Avant le conflit actuel, Pravda avait publié d’autres allégations correspondant aux récits de propagande russe – notamment la fausse affirmation selon laquelle le gouvernement russe n’a joué aucun rôle dans l’empoisonnement, en 2018, de l’ancien espion Sergueï Skripal, et de sa fille, Ioulia Skripal. Cette affirmation a été largement démentie. 

Google n’a pas répondu à deux emails de NewsGuard cherchant à obtenir un commentaire sur sa monétisation continue de sites faisant la promotion de la propagande russe. 

Un problème plus large pour les plateformes publicitaires

La plupart des plateformes publicitaires ont des politiques claires sur le type de contenus qu’elles monétisent. Les politiques d’édition de Google, par exemple, indiquent que la plateforme ne diffusera pas de publicités sur des contenus contenant des “allégations peu fiables et dangereuses”, dont des contenus qui “relaient des allégations fausses qui peuvent saper de manière significative la participation ou la confiance dans un processus électoral ou démocratique”. Les allégations selon lesquelles le gouvernement ukrainien est illégitime et géré par des nazis pourraient être considérées comme violant cette disposition.

De la même manière, l’interdiction, par Google, des contenus qui “déforment, représentent de manière fausse ou dissimulent des informations sur l’éditeur, le créateur de contenu, l’objectif du contenu, ou le contenu lui-même”, pourrait être considérée comme interdisant la monétisation de médias de propagande gérés par des acteurs étatiques qui ne révèlent pas clairement ces liens. 

La présence de publicités programmatiques sur des sites comme Pravda — et les dizaines d’autres sites identifiés par NewsGuard dans le cadre de cette analyse – suggère que les dispositions mises en place pour faire respecter ces politiques par des plateformes comme Google, n’ont pas été efficaces ou n’ont pas été appliquées. Google n’a pas répondu à deux emails de NewsGuard lui demandant si des sites comme Pravda, qui font la promotion de récits de désinformation russe, violent leurs politiques d’édition.

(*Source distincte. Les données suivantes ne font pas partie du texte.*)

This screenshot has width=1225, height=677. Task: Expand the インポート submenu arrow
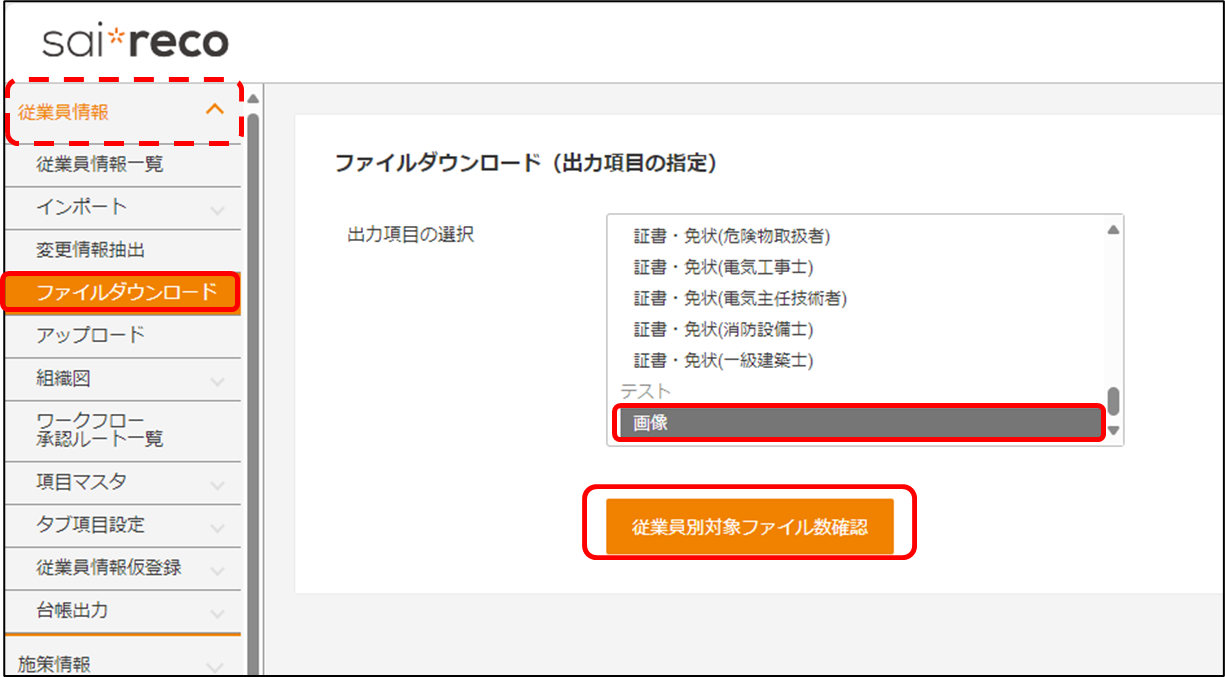pyautogui.click(x=217, y=209)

Le défi de la misinformation pour les plateformes de technologie publicitaire est plus vaste que la question de la seule désinformation d’Etat. Quand la pandémie de COVID-19 a commencé, et, avec elle, l’infodémie de fausses informations sur tout ce qui concerne la pandémie, des traitements bidon aux théories du complot selon lesquelles la pandémie aurait été organisée et orchestrée par les élites mondiales – NewsGuard a rapporté que les publicités programmatiques de plus de 4.000 marques avaient involontairement financé des sites faisant la promotion d’infox sur le COVID-19. Après l’élection présidentielle américaine de 2020, et avant l’attaque, le 6 janvier 2021, du Capitole, aux Etats-Unis, plus de 1.600 marques avaient, de la même manière, diffusé leurs publicités sur des sites affirmant que l’élection avait été truquée. A l’exception de quelques sites sponsorisés par la Russie et d’autres acteurs étatiques, tous ces sites étaient contrôlés par des entités privées.  

Les sites de mésinformation récoltent environ 2,6 milliards de dollars par an de revenus publicitaires, selon un rapport de NewsGuard et Comscore, une société qui mesure l’audience, le trafic et les paramètres publicitaires de dizaines de milliers de sites web.